*** The records

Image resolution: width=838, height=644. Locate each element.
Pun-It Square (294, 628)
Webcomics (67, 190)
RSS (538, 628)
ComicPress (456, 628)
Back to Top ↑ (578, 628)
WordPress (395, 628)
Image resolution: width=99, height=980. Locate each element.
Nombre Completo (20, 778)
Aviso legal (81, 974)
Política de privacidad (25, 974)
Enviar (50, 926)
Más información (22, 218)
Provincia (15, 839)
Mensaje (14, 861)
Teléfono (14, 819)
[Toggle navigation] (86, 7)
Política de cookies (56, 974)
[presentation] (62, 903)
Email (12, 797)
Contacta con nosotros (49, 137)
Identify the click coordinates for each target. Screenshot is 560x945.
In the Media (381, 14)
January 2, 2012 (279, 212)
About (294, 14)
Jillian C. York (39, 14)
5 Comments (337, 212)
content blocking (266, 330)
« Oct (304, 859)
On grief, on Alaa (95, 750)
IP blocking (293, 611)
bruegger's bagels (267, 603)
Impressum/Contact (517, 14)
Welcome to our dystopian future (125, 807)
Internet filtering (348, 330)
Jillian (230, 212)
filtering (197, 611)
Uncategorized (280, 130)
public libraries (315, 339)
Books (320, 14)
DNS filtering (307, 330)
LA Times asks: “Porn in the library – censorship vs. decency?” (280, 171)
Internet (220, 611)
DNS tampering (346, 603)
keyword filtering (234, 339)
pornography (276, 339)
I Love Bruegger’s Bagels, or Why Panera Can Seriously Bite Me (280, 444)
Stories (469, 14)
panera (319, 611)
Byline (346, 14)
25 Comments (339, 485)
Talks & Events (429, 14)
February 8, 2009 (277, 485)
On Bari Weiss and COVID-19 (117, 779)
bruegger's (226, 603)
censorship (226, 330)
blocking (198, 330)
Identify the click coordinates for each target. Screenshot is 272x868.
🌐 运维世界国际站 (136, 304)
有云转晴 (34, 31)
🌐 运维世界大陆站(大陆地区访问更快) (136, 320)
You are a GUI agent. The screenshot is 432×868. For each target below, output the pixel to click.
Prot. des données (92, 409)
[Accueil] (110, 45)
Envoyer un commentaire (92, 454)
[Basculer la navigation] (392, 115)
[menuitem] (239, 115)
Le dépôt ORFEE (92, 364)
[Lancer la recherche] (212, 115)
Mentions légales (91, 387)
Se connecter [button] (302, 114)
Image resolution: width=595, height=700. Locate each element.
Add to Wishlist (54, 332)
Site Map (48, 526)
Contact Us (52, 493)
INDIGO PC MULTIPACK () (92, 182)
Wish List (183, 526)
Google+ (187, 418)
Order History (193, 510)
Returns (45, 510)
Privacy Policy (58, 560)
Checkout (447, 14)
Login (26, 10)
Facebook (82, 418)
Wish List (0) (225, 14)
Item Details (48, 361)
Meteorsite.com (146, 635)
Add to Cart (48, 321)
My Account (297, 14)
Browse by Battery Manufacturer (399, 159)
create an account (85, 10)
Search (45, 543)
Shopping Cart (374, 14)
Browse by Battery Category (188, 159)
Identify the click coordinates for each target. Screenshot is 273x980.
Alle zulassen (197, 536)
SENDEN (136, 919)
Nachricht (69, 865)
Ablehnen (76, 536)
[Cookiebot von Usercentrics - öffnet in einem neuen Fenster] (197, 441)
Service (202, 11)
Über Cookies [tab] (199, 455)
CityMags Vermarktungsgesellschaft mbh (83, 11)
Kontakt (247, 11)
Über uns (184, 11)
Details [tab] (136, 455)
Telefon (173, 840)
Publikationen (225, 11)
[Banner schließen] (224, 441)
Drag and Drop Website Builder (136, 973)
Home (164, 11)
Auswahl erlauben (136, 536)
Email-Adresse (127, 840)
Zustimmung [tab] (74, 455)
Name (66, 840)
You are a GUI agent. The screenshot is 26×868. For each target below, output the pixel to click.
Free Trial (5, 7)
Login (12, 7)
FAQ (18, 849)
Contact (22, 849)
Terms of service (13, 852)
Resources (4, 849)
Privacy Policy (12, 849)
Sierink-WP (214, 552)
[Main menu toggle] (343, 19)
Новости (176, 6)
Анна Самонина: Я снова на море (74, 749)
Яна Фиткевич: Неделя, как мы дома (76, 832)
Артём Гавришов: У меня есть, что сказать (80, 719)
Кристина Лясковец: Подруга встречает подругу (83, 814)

******

- **Given exercise**
Extract every line above, reproducing each one character for character.

- **Result for this exercise**
Image resolution: width=838, height=644. Locate each element.
Pun-It Square (294, 628)
Webcomics (67, 190)
RSS (538, 628)
ComicPress (456, 628)
Back to Top ↑ (578, 628)
WordPress (395, 628)
Image resolution: width=99, height=980. Locate each element.
Nombre Completo (20, 778)
Aviso legal (81, 974)
Política de privacidad (25, 974)
Enviar (50, 926)
Más información (22, 218)
Provincia (15, 839)
Mensaje (14, 861)
Teléfono (14, 819)
[Toggle navigation] (86, 7)
Política de cookies (56, 974)
[presentation] (62, 903)
Email (12, 797)
Contacta con nosotros (49, 137)
Identify the click coordinates for each target. Screenshot is 560x945.
In the Media (381, 14)
January 2, 2012 (279, 212)
About (294, 14)
Jillian C. York (39, 14)
5 Comments (337, 212)
content blocking (266, 330)
« Oct (304, 859)
On grief, on Alaa (95, 750)
IP blocking (293, 611)
bruegger's bagels (267, 603)
Impressum/Contact (517, 14)
Welcome to our dystopian future (125, 807)
Internet filtering (348, 330)
Jillian (230, 212)
filtering (197, 611)
Uncategorized (280, 130)
public libraries (315, 339)
Books (320, 14)
DNS filtering (307, 330)
LA Times asks: “Porn in the library – censorship vs. decency?” (280, 171)
Internet (220, 611)
DNS tampering (346, 603)
keyword filtering (234, 339)
pornography (276, 339)
I Love Bruegger’s Bagels, or Why Panera Can Seriously Bite Me (280, 444)
Stories (469, 14)
panera (319, 611)
Byline (346, 14)
25 Comments (339, 485)
Talks & Events (429, 14)
February 8, 2009 (277, 485)
On Bari Weiss and COVID-19 (117, 779)
bruegger's (226, 603)
censorship (226, 330)
blocking (198, 330)
Identify the click coordinates for each target. Screenshot is 272x868.
🌐 运维世界国际站 (136, 304)
有云转晴 (34, 31)
🌐 运维世界大陆站(大陆地区访问更快) (136, 320)
You are a GUI agent. The screenshot is 432×868. For each target below, output the pixel to click.
Prot. des données (92, 409)
[Accueil] (110, 45)
Envoyer un commentaire (92, 454)
[Basculer la navigation] (392, 115)
[menuitem] (239, 115)
Le dépôt ORFEE (92, 364)
[Lancer la recherche] (212, 115)
Mentions légales (91, 387)
Se connecter [button] (302, 114)
Image resolution: width=595, height=700. Locate each element.
Add to Wishlist (54, 332)
Site Map (48, 526)
Contact Us (52, 493)
INDIGO PC MULTIPACK () (92, 182)
Wish List (183, 526)
Google+ (187, 418)
Order History (193, 510)
Returns (45, 510)
Privacy Policy (58, 560)
Checkout (447, 14)
Login (26, 10)
Facebook (82, 418)
Wish List (0) (225, 14)
Item Details (48, 361)
Meteorsite.com (146, 635)
Add to Cart (48, 321)
My Account (297, 14)
Browse by Battery Manufacturer (399, 159)
create an account (85, 10)
Search (45, 543)
Shopping Cart (374, 14)
Browse by Battery Category (188, 159)
Identify the click coordinates for each target. Screenshot is 273x980.
Alle zulassen (197, 536)
SENDEN (136, 919)
Nachricht (69, 865)
Ablehnen (76, 536)
[Cookiebot von Usercentrics - öffnet in einem neuen Fenster] (197, 441)
Service (202, 11)
Über Cookies [tab] (199, 455)
CityMags Vermarktungsgesellschaft mbh (83, 11)
Kontakt (247, 11)
Über uns (184, 11)
Details [tab] (136, 455)
Telefon (173, 840)
Publikationen (225, 11)
[Banner schließen] (224, 441)
Drag and Drop Website Builder (136, 973)
Home (164, 11)
Auswahl erlauben (136, 536)
Email-Adresse (127, 840)
Zustimmung [tab] (74, 455)
Name (66, 840)
You are a GUI agent. The screenshot is 26×868. For each target below, output the pixel to click.
Free Trial (5, 7)
Login (12, 7)
FAQ (18, 849)
Contact (22, 849)
Terms of service (13, 852)
Resources (4, 849)
Privacy Policy (12, 849)
Sierink-WP (214, 552)
[Main menu toggle] (343, 19)
Новости (176, 6)
Анна Самонина: Я снова на море (74, 749)
Яна Фиткевич: Неделя, как мы дома (76, 832)
Артём Гавришов: У меня есть, что сказать (80, 719)
Кристина Лясковец: Подруга встречает подругу (83, 814)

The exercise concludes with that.